Lord, this was a terrible place to be.
To comfort herself that there was still fresh air and life above them, she looked upward—and saw the light of day blotted out as earth came sweeping down the pit to bury them.
EIGHT
IT CAME AND IT CAME, a landslide of soil pouring down onto her head, into her eyes, rising to fill the space she stood in.
There was a constriction round her waist; Mansur was holding her up, shouting, “Where’s the rope? Find the rope.”
Desperately, she groped for it. “It’s not here.”
And then it was—all of it, loose, brushing her face as it slithered downward amid the falling earth. It had come away. It draped itself over her.
The avalanche stopped.
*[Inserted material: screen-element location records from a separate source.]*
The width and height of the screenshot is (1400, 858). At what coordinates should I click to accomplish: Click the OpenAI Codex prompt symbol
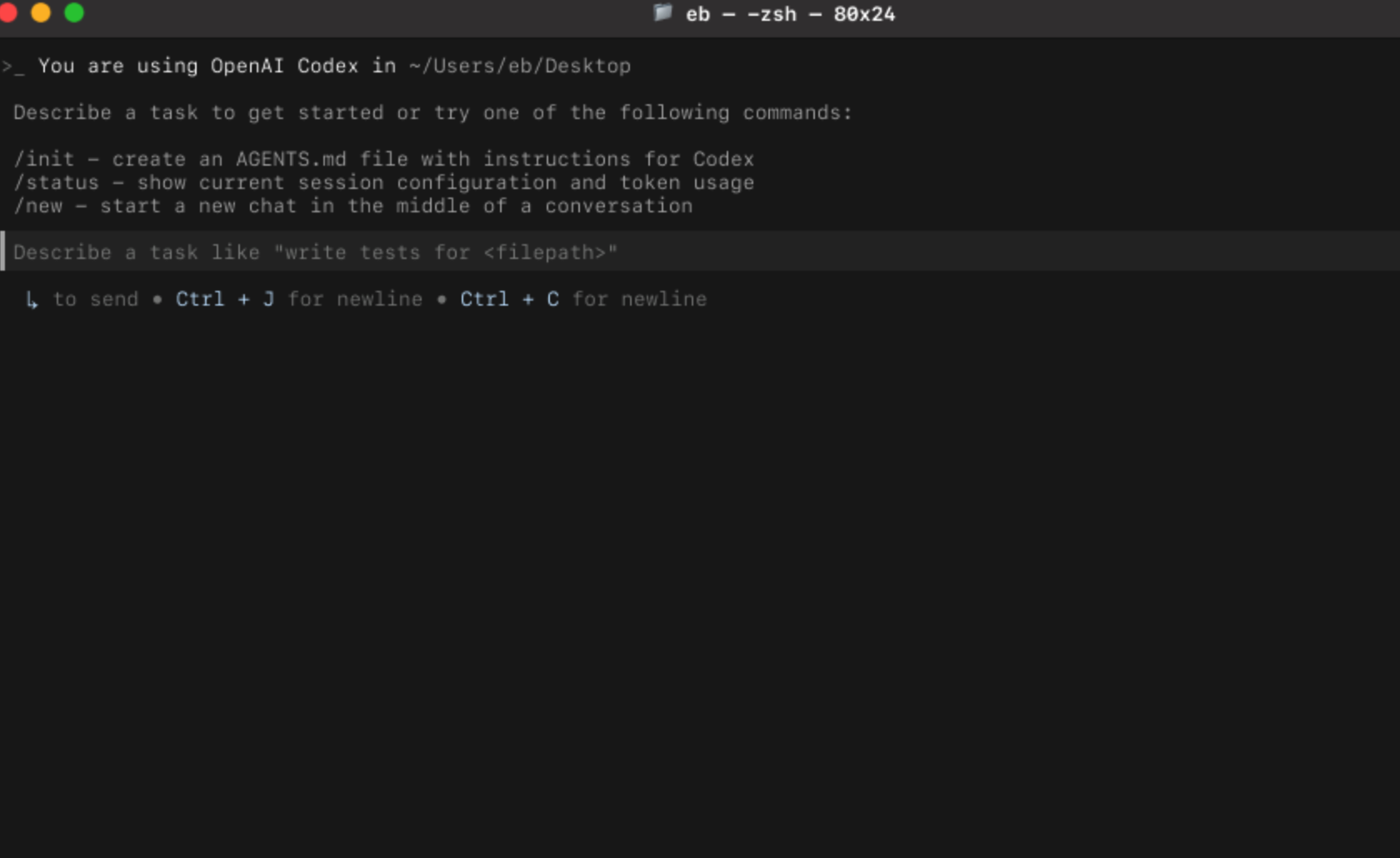pos(12,66)
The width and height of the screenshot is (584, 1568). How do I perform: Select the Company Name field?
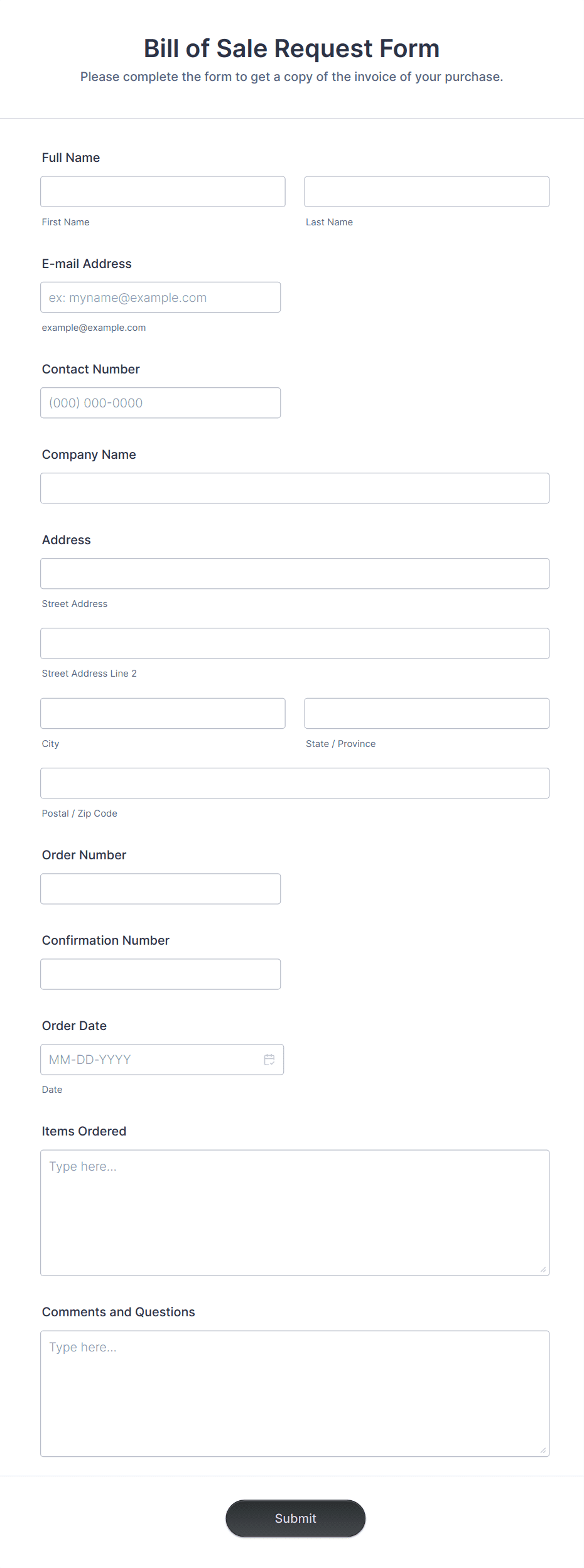click(295, 488)
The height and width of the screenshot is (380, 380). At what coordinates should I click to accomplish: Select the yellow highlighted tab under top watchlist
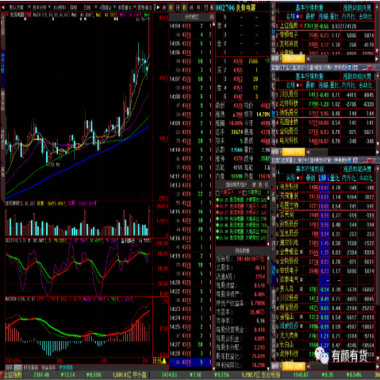point(293,59)
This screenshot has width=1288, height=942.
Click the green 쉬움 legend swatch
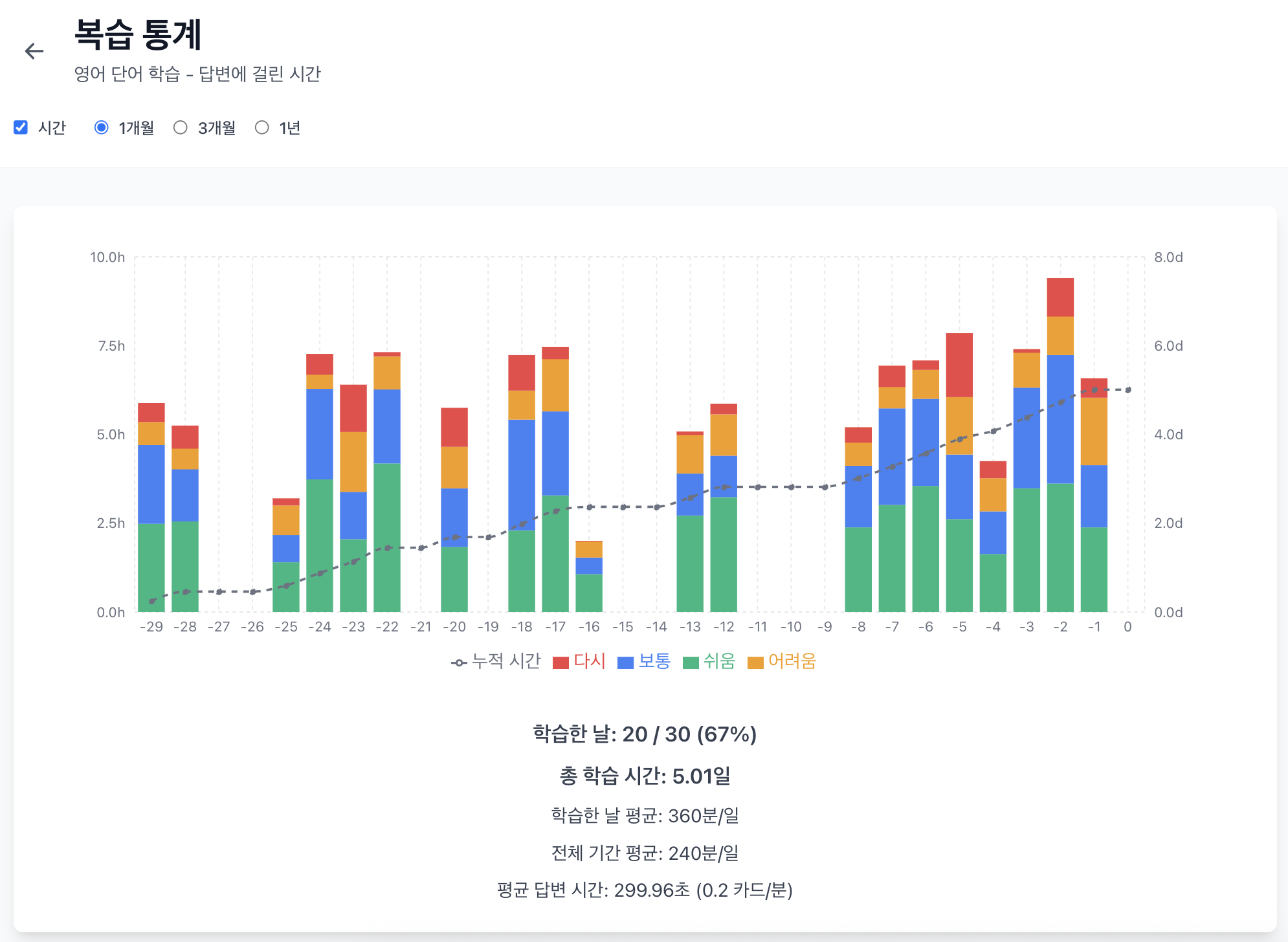pyautogui.click(x=691, y=663)
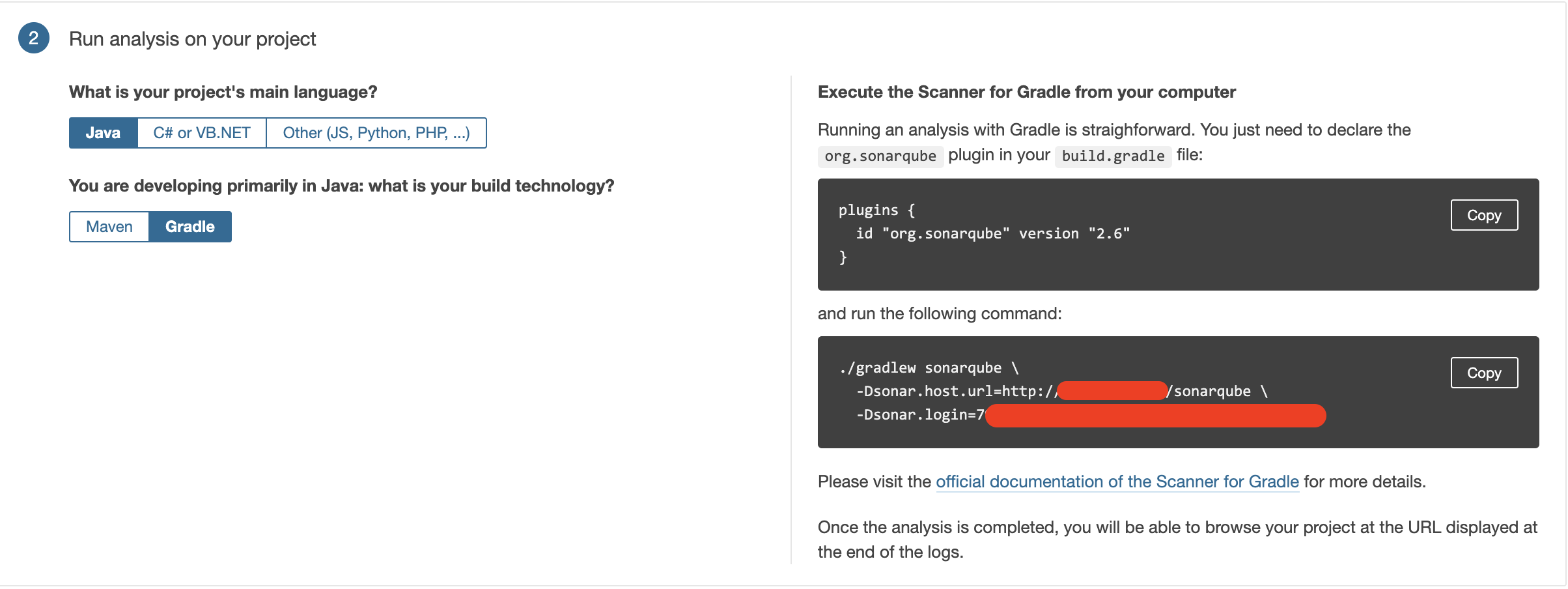Copy the plugins build.gradle snippet
1568x589 pixels.
point(1483,214)
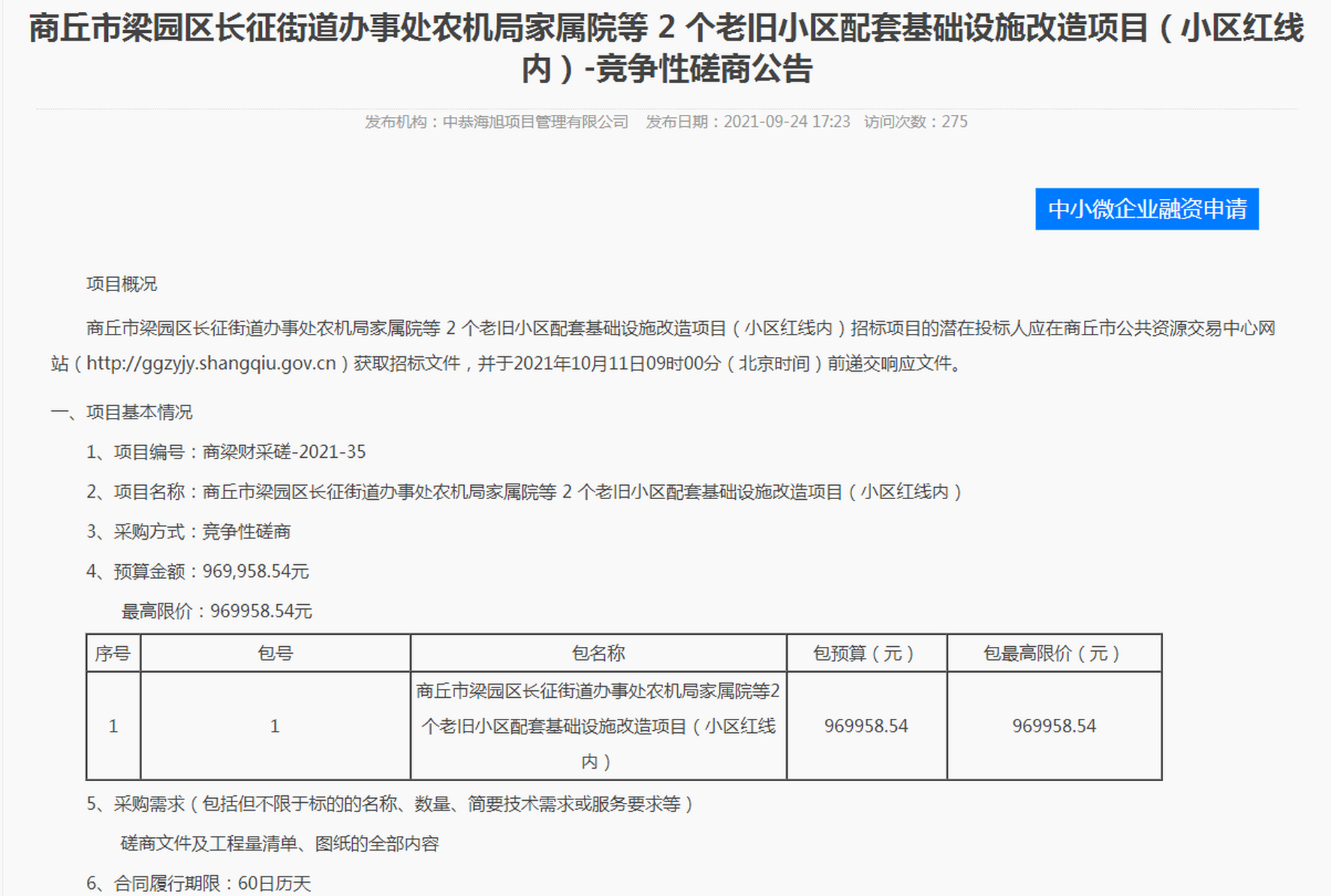1331x896 pixels.
Task: Click the 合同履行期限：60日历天 line
Action: [x=198, y=883]
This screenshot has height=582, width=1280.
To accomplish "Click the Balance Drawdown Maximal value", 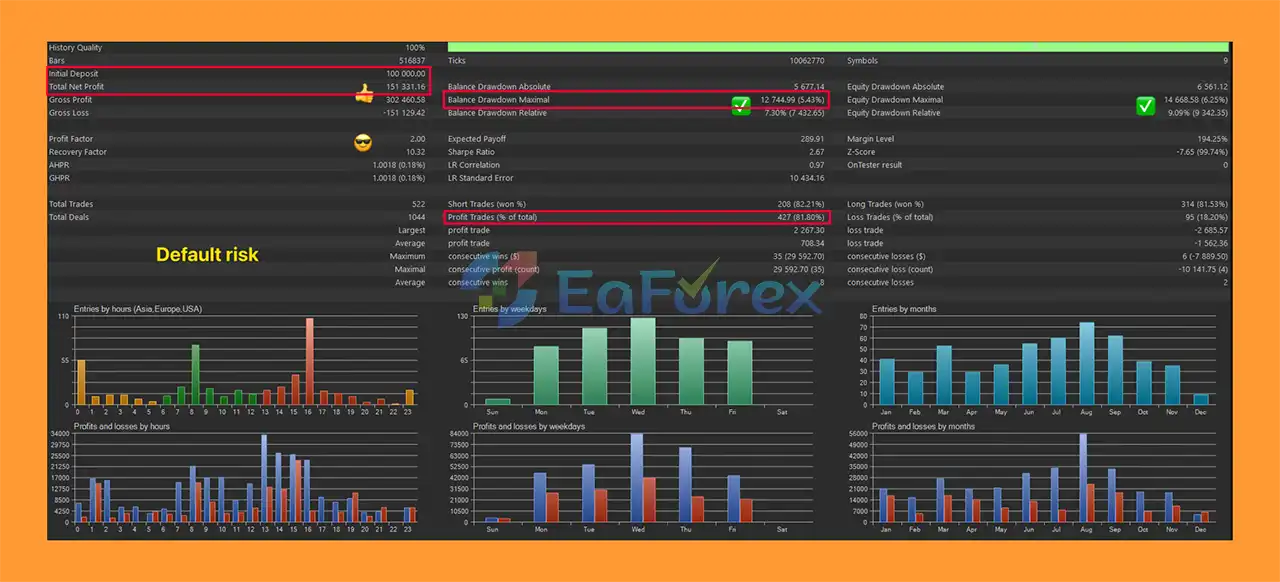I will click(x=790, y=100).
Adelia blinked the muck out of her eyes. “Phew. Oh, dear God, that was close. The mound up on top tipped over.”
She looked down and saw that Mansur had been engulfed almost up to his shoulders; his elbows were at ear level as he continued to hold her above the debris. He was panting from the strain on his arms. “The steps, I can’t see.” Her body was obstructing his view.